Select loop question

Hi,

I’ve got a question on using a select loop. Here is the basic way I
am using select:

if (answer = select(readfds, writefds, nil, 10))
answer[0].each do |r|
# handle reads
end
answer[1].each do |w|
# handle writes
end
else

timeout

end

The question is: How do I know which file descriptors were returned
in the answer arrays? That is: after I get an answer and I finish
reading from the socket, I want to remove that socket from the readsfs
array, but I’m not sure how to do that. Do I need to do something
like:
answer[0].each do |r|
readfds.each_with_index do |orig,i|
if r == orig
# nuke this one
readfds.slice!(i)
end
end
end

That seems like an awful lot of overhead (cartesian product?) which
I why I think I’m doing it wrong…

Does anyone have some example code using a select loop? I would like
to use it to multiplex connections to web servers. That is, I have
10000 url’s that I would like to retrieve the contents from, and would
like to do it using 50 parallel connections using select loop. I know
you can use threads for such an operation, but I would prefer to use
the select loop method.

thanks,
-joe

[Joseph McDonald]:

after I get an answer and I finish
reading from the socket, I want to remove that socket from the readsfs
array, but I’m not sure how to do that. Do I need to do something
like:
answer[0].each do |r|
readfds.each_with_index do |orig,i|
if r == orig
# nuke this one
readfds.slice!(i)
end
end
end

Just do

answer[0].each {|r| readfds.delete(r)}

Or even

readfds = readfds - answer[0]

// Niklas

Just do

        answer[0].each {|r| readfds.delete(r)}

Thanks, I do notice that Array.delete seems to be very slow, If I run this:

hits = (200..300).to_a
1.upto(1000) do

  arr =
  1.upto(500) do |x|
    arr.push(x)
  end

  # hits.each do |h|
  # arr.delete(h)
  # end

end

I get:
     0.47 real 0.46 user 0.00 sys
If I uncomment out the delete portion I get:
      8.74 real 8.23 user 0.00 sys
      
My guess is that it is doing the cartesion product thing, interesting
that it is 8 times slower than:

  arr.each do |x|
    if x >= 200 and x <= 300
      arr.slice!(x)
    end
  end

which gives: 1.09 real 1.06 user 0.00 sys

another surprising thing, if I use: arr = arr - hits

gives: 24.36 real 21.91 user 0.03 sys

thanks,
-joe

[Joseph McDonald]:

Just do
answer[0].each {|r| readfds.delete(r)}

Thanks, I do notice that Array.delete seems to be very slow, If I run this:

hits = (200…300).to_a
1.upto(1000) do

arr =
1.upto(500) do |x|
arr.push(x)
end

hits.each do |h|

arr.delete(h)

end

end

I get:
0.47 real 0.46 user 0.00 sys
If I uncomment out the delete portion I get:
8.74 real 8.23 user 0.00 sys

My guess is that it is doing the cartesion product thing, interesting
that it is 8 times slower than:

arr.each do |x|
if x >= 200 and x <= 300
arr.slice!(x)
end
end

which gives: 1.09 real 1.06 user 0.00 sys

If you do many deletes, it is slow. It has to search the array for
the element to delete and then move all the data that follows it.

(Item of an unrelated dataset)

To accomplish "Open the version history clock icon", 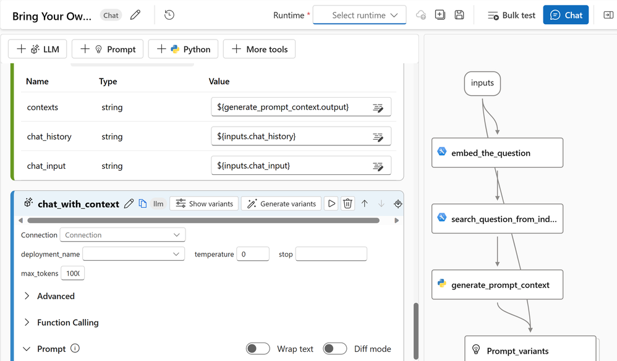I will point(169,15).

Note that slice! is not the same thing, when you do slice!(x) you remove
the element at position x, not the element with content x. So the
array does not have to be searched.

If you want to do fast deletes based on content, you can use a hash to store
the data. Store the data in the key of the hash and a dummy value such as
“true” in the value. You get fast lookups and there is no need to move
elements.

// Niklas

If you do many deletes, it is slow. It has to search the array for
the element to delete and then move all the data that follows it.

Note that slice! is not the same thing, when you do slice!(x) you remove
the element at position x, not the element with content x. So the
array does not have to be searched.

If you want to do fast deletes based on content, you can use a hash to store
the data. Store the data in the key of the hash and a dummy value such as
"true" in the value. You get fast lookups and there is no need to move
elements.

This is 4 times as fast as arr.delete(obj) on a 500 element array, it
probably gets faster as the array grows:

hits = (200..300).to_a
1.upto(1000) do

  arr =
  1.upto(500) do |x|
    arr.push(x)
  end

  hash = Hash.new
  arr.each_with_index do |a,i|
    hash[a] = i
  end

  hits.each do |hit|
    arr.slice!(hash[hit]) if hash[hit]
  end
end

2.13 real 2.05 user 0.00 sys

I wonder if Array#- should do the same thing internally? The above
method is 12 times as fast as Array#-

But I digress... I'm still struggling with select()... :slight_smile: I can't
find any examples except in "server" code.

thanks,
-joe